--- Supplied records ---
•••
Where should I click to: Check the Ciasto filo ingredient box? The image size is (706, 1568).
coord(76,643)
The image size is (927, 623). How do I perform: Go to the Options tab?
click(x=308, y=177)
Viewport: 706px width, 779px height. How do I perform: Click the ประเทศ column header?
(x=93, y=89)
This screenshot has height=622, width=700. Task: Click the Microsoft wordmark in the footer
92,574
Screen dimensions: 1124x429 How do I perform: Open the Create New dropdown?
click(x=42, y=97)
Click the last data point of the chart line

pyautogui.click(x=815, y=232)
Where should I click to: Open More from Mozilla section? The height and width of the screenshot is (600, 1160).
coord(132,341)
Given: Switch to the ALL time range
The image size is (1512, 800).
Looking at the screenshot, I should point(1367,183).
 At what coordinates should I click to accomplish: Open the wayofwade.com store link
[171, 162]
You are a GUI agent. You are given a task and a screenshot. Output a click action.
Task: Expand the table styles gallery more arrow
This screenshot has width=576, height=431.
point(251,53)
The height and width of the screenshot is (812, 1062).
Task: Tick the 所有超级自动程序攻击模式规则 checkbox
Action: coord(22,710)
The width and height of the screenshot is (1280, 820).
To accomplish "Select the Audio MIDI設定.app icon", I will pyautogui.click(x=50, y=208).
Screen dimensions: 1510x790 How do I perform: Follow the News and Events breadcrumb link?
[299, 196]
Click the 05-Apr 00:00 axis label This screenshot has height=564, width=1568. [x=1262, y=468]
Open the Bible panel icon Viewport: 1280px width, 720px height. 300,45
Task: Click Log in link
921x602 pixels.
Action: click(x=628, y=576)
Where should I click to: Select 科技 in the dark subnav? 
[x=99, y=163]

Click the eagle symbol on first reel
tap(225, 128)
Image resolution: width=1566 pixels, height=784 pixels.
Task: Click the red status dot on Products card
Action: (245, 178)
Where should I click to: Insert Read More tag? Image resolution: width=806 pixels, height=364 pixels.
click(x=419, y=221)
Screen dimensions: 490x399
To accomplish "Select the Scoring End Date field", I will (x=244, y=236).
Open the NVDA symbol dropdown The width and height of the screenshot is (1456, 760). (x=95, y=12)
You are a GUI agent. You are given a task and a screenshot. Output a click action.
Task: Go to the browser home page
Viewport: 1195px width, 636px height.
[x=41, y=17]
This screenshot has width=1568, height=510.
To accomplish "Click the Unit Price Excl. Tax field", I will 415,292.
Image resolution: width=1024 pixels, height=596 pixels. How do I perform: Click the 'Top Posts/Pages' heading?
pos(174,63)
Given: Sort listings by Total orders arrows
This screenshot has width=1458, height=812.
•••
--- Brief ---
Work through the listing above and report how many lines include the string "will", with no other text.

--- Response to the task ---
3